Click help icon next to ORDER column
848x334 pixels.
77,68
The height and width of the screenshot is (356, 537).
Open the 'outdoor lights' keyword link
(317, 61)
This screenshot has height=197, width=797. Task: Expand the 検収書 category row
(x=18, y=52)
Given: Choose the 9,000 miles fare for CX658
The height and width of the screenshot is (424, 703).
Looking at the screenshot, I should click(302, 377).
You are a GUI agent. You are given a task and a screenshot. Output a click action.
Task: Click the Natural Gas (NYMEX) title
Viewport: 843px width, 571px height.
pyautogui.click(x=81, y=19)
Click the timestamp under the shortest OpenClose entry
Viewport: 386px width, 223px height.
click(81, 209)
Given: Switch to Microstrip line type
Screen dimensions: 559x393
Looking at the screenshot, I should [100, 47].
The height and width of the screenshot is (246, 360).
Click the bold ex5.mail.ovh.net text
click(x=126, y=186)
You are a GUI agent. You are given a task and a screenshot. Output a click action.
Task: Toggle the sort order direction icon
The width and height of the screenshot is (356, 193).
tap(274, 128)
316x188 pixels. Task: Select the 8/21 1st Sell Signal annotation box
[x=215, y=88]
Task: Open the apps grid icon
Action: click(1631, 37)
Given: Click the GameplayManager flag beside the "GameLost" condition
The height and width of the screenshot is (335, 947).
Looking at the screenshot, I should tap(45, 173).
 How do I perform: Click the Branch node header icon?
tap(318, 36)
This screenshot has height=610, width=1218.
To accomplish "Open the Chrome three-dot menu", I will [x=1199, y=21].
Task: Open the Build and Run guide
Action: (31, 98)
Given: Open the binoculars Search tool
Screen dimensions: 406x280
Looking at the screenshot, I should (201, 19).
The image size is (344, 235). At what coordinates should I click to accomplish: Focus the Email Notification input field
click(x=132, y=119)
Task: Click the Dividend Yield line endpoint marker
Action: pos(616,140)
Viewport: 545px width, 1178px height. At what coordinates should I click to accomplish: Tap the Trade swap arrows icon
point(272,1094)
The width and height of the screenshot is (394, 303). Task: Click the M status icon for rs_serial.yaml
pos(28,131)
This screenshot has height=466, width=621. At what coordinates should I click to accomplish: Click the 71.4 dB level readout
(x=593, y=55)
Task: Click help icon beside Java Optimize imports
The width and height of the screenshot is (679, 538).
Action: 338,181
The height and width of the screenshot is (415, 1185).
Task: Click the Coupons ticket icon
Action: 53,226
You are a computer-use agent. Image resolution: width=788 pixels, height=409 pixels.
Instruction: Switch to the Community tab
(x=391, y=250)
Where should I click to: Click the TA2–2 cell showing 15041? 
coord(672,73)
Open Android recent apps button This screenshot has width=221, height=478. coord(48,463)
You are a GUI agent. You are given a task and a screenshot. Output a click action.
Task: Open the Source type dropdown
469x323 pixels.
┄┄┄┄┄┄┄┄┄┄
#### [WHAT THE EXERCISE ASKS]
Take the records and restate them word for word.

#### [WRITTEN RESPONSE]
Click help icon next to ORDER column
848x334 pixels.
77,68
The height and width of the screenshot is (356, 537).
Open the 'outdoor lights' keyword link
(317, 61)
This screenshot has height=197, width=797. Task: Expand the 検収書 category row
(x=18, y=52)
Given: Choose the 9,000 miles fare for CX658
The height and width of the screenshot is (424, 703).
Looking at the screenshot, I should click(302, 377).
You are a GUI agent. You are given a task and a screenshot. Output a click action.
Task: Click the Natural Gas (NYMEX) title
Viewport: 843px width, 571px height.
pyautogui.click(x=81, y=19)
Click the timestamp under the shortest OpenClose entry
Viewport: 386px width, 223px height.
click(81, 209)
Given: Switch to Microstrip line type
Screen dimensions: 559x393
Looking at the screenshot, I should [100, 47].
The height and width of the screenshot is (246, 360).
Click the bold ex5.mail.ovh.net text
click(x=126, y=186)
You are a GUI agent. You are given a task and a screenshot. Output a click action.
Task: Toggle the sort order direction icon
The width and height of the screenshot is (356, 193).
tap(274, 128)
316x188 pixels. Task: Select the 8/21 1st Sell Signal annotation box
[x=215, y=88]
Task: Open the apps grid icon
Action: click(1631, 37)
Given: Click the GameplayManager flag beside the "GameLost" condition
The height and width of the screenshot is (335, 947).
Looking at the screenshot, I should tap(45, 173).
 How do I perform: Click the Branch node header icon?
tap(318, 36)
This screenshot has height=610, width=1218.
To accomplish "Open the Chrome three-dot menu", I will [x=1199, y=21].
Task: Open the Build and Run guide
Action: (31, 98)
Given: Open the binoculars Search tool
Screen dimensions: 406x280
Looking at the screenshot, I should (201, 19).
The image size is (344, 235). At what coordinates should I click to accomplish: Focus the Email Notification input field
click(x=132, y=119)
Task: Click the Dividend Yield line endpoint marker
Action: pos(616,140)
Viewport: 545px width, 1178px height. At what coordinates should I click to accomplish: Tap the Trade swap arrows icon
point(272,1094)
The width and height of the screenshot is (394, 303). Task: Click the M status icon for rs_serial.yaml
pos(28,131)
This screenshot has height=466, width=621. At what coordinates should I click to accomplish: Click the 71.4 dB level readout
(x=593, y=55)
Task: Click help icon beside Java Optimize imports
The width and height of the screenshot is (679, 538).
Action: 338,181
The height and width of the screenshot is (415, 1185).
Task: Click the Coupons ticket icon
Action: 53,226
You are a computer-use agent. Image resolution: width=788 pixels, height=409 pixels.
Instruction: Switch to the Community tab
(x=391, y=250)
Where should I click to: Click the TA2–2 cell showing 15041? 
coord(672,73)
Open Android recent apps button This screenshot has width=221, height=478. coord(48,463)
You are a GUI agent. You are given a task and a screenshot. Output a click action.
Task: Open the Source type dropdown
469x323 pixels.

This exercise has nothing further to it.